* [TASK STATEMENT] Print, please, exactly the lines from the one with "Open the Master Key and Diagnostics lock icon" through the final line of the data below, with both ends included and the pictures left out.

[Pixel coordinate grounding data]
<<<<

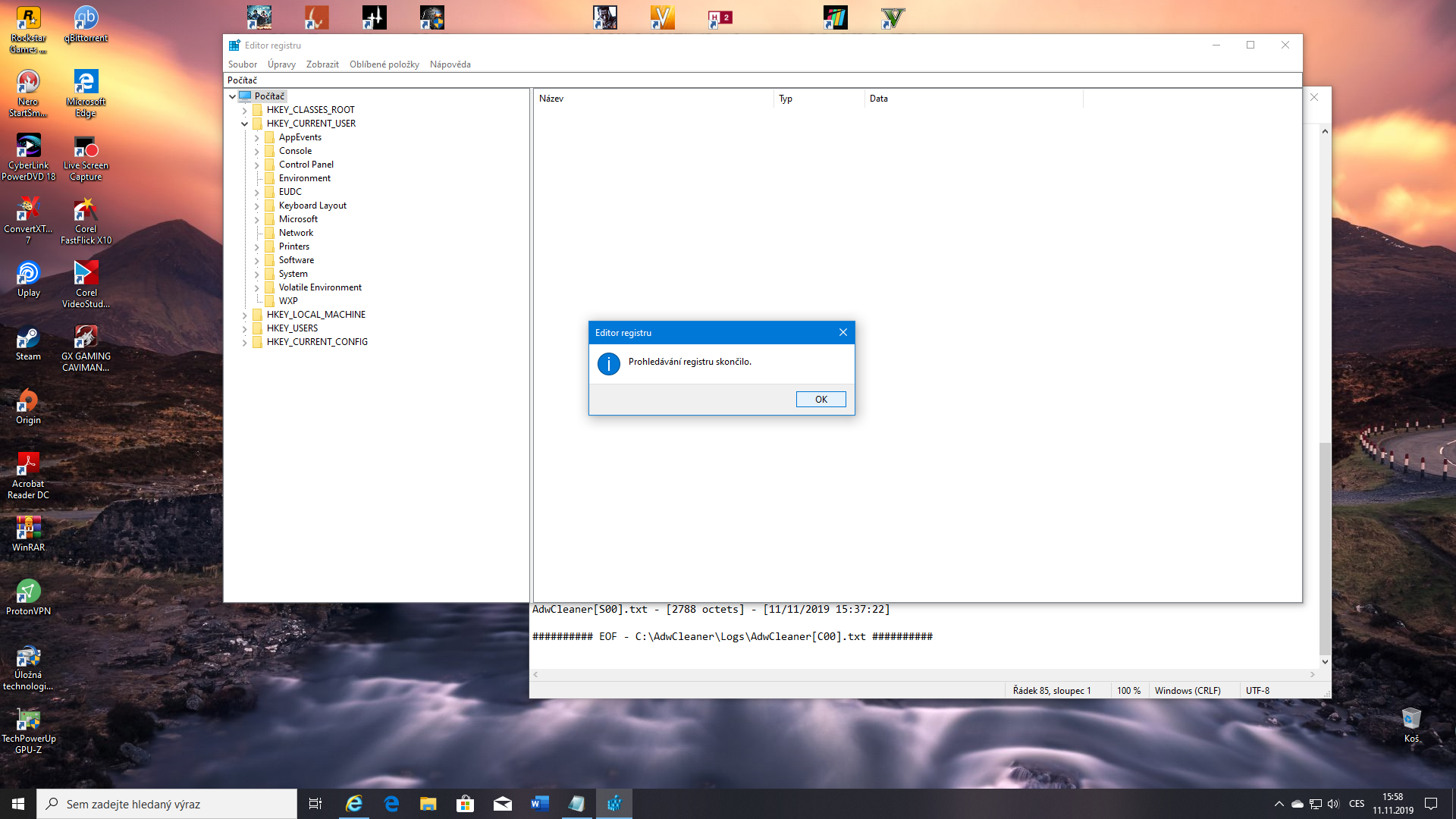Open the Steam desktop shortcut
This screenshot has height=819, width=1456.
(28, 338)
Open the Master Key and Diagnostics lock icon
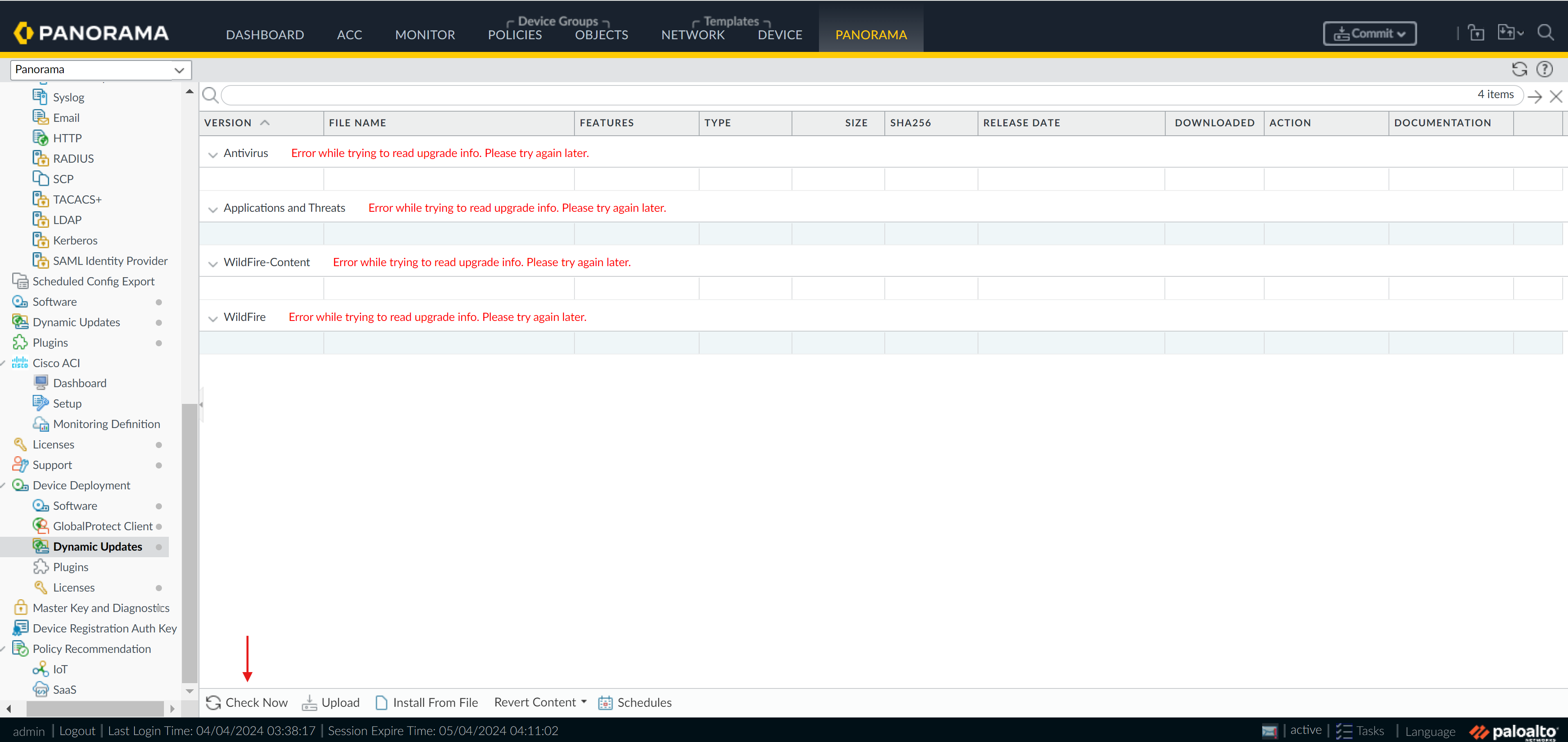 (20, 607)
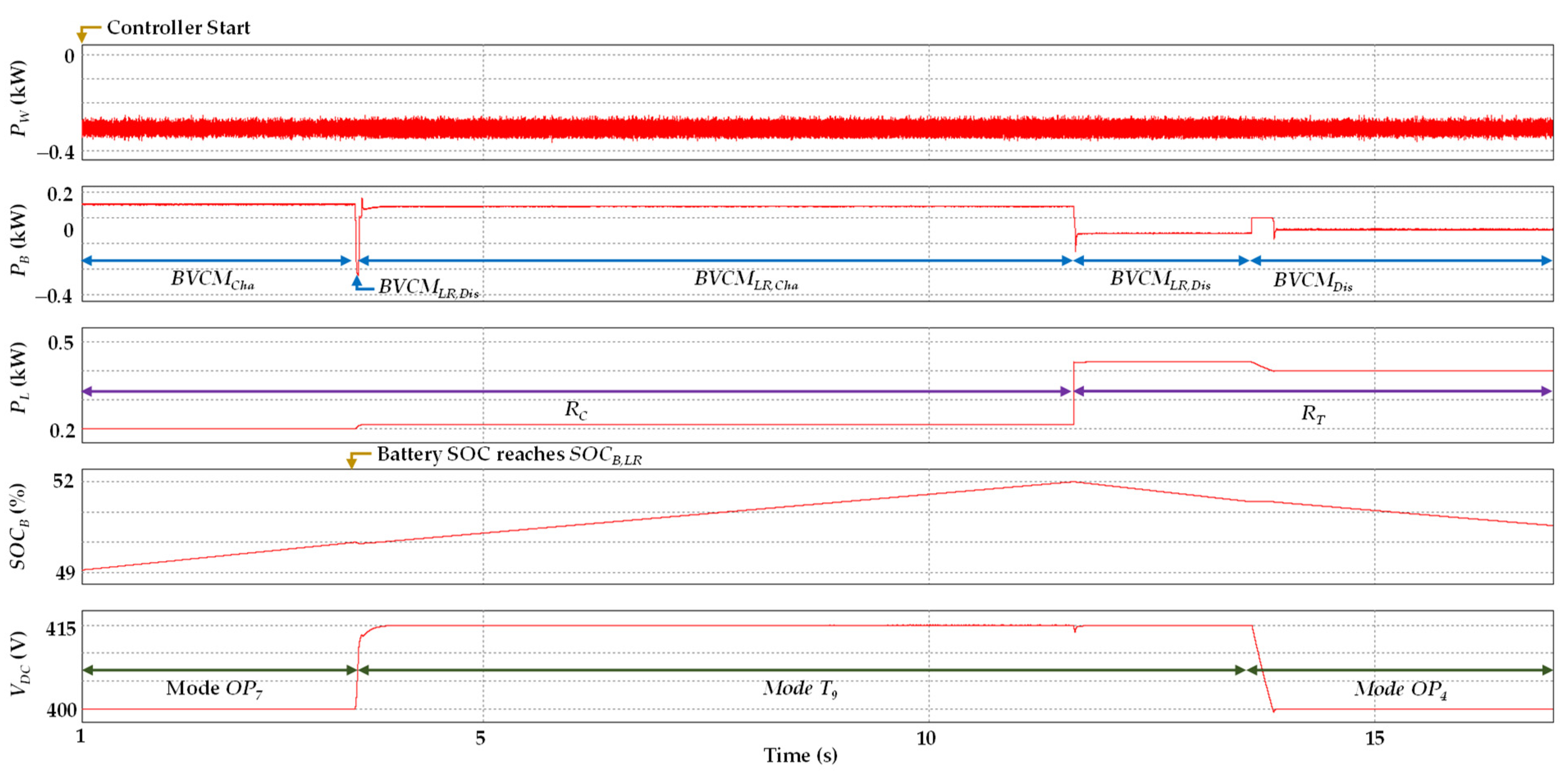This screenshot has width=1568, height=777.
Task: Click the BVCM Dis label at right
Action: [x=1312, y=281]
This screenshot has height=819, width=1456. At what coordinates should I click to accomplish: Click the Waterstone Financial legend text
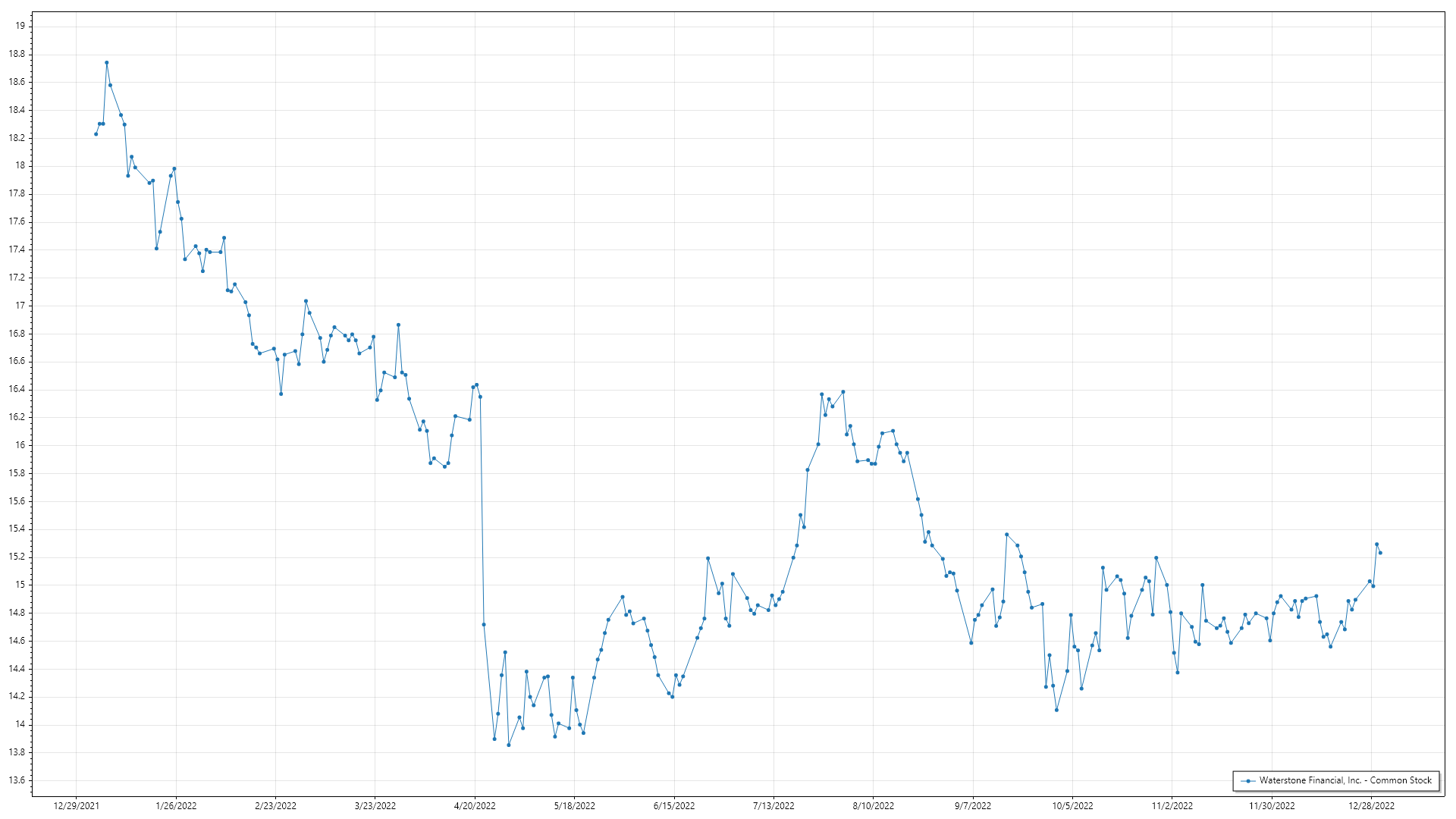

>>>>

* [TASK OUTPUT]
Open the Master Key and Diagnostics lock icon
 (20, 607)
This screenshot has width=1568, height=777.
Task: Click the BVCM Dis label at right
Action: [x=1312, y=281]
This screenshot has height=819, width=1456. At what coordinates should I click to accomplish: Click the Waterstone Financial legend text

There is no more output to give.